POR: ULISES CASTAÑEDA

11-11-2016 01:01:15


La edición 14 del Festival Internacional de Cine de Morelia presentó por primera vez en su historia una competencia mexicana de 15 filmes. Todas, propuestas que van de la comedia al cine de géneros como terror y horror; sin embargo, una tendencia que tuvo fue los distintos imaginarios de los cineastas en torno a la violencia en el país y que al final el tema se impuso en el palmarés de este año.

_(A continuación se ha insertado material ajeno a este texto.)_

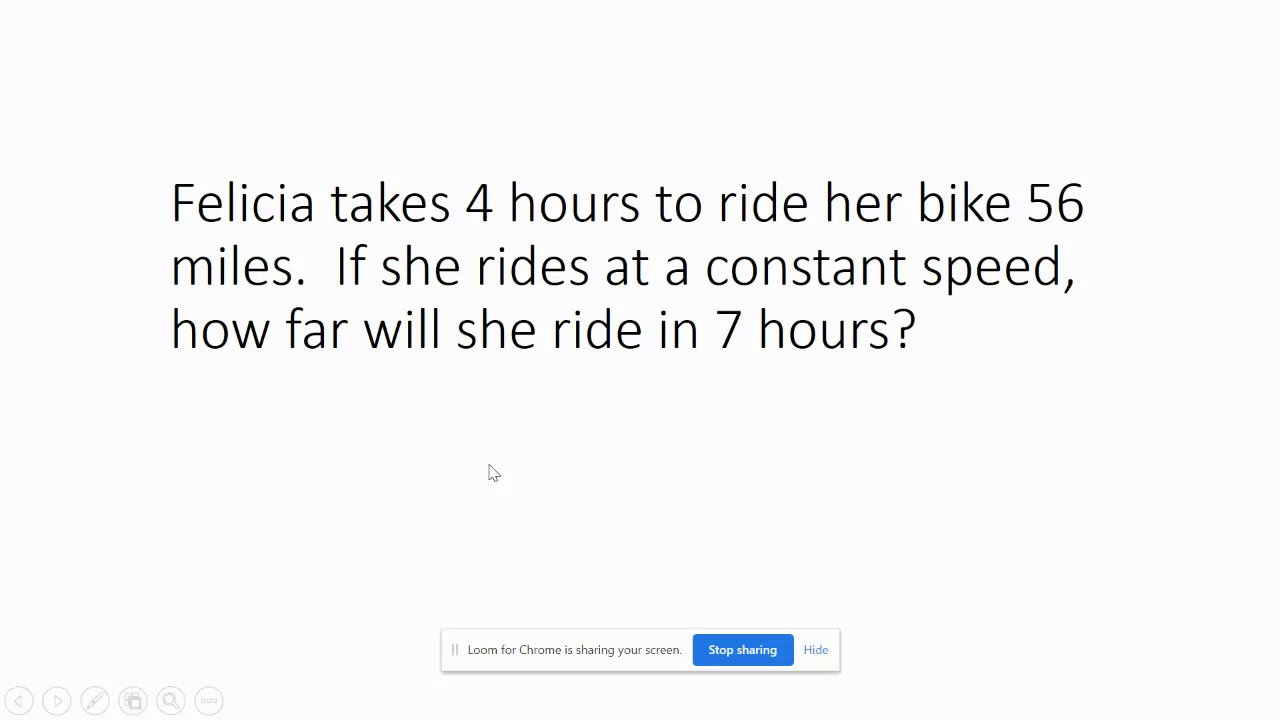This screenshot has width=1280, height=720.
Task: Advance with the next slide arrow
Action: pyautogui.click(x=57, y=701)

La cinta ganadora del Ojo al Mejor Largometraje de Ficción fue para la cinta El vigilante, ópera prima de Diego Ros, que presentó una película de drama en la cual a través de la historia de un vigilante se reflexiona sobre lo malvado en diferentes puntos, desde el lugar como una condicionante de supervivencia, pasando por lo familiar e íntimo, hasta una reflexión introspectiva sobre el lado maligno de cualquier persona.

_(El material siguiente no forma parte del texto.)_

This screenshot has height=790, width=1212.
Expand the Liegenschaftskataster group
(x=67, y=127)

El filme aborda la historia de Salvador, un hombre que trabaja en las noches como vigilante de una obra en construcción a las afueras de la Ciudad de México. Interpretado de forma aceptable por el actor Leonardo Alonso. La vida le juega una broma muy pesada al personaje, o al menos así lo presenta el realizador mexicano al mostrarnos la historia de una mala jornada de trabajo que, en principio, sería inolvidable porque era la misma en la que nacería su hijo; sin embargo, el trabajo se complica y comienzan a ocurrir una serie de situaciones que son reflejo de un entorno de violencia en el país, a partir de que dos sujetos abandonan una camioneta frente a la obra y un cuerpo es encontrado al día siguiente.


Siendo el único testigo, Salvador se convierte en el centro de atención y conflicto entre distintos miembros del centro de trabajo. Y eso sólo sería el comienzo, de una serie de situaciones que por momentos parecen más embarazosas, debido al tono de humor negro que permanece en toda la cinta.


Algunas de ellas entran en la película de manera forzada pero no pierden la intención de mostrarnos en ese microcosmos, que es un edificio en construcción, una reflexión sobre lo complicado que es no perder la humanidad en una sociedad cada vez más contagiada de los males sociales y perversos.



Visualmente es una película que no tiene pierde. El trabajo de cámara de Galo Olivares en colaboración con el cineasta es virtuoso pues así como en la música es importante el manejo de los silencios, en el cine el trabajo de la iluminación es la parte medular de una propuesta visual y en ese sentido los realizadores juegan perfectamente con el abanico de colores que les permite la noche y la iluminación de lámparas y crear formas con sombras para aumentar el impacto del argumento, que aunque sencillo y forzado, deja unas instantáneas impresionantes.


Como primera película Ros hace un admirable ejercicio de atmósferas pero queda a deber en el suspenso; matizada de humor negro y pinceladas de la influencia que tiene del expresionismo alemán, aunque también deja muchas dudas en cuanto a la historia y, a mi parecer, como director carece de virtudes para sostener el ritmo.


Si bien el filme puede llegar a tener un planteamiento logrado, lo que resulta incómodo es el discurso de la aceptación de la violencia como algo natural. El protagonista del filme parece no inmutarse, no impactarse, no preocuparse, ante lo que ve que sucede, o al menos no lo demuestra en sus reacciones frías. El contexto de violencia nos ha trascendido y en el cine se refleja a través de esta película.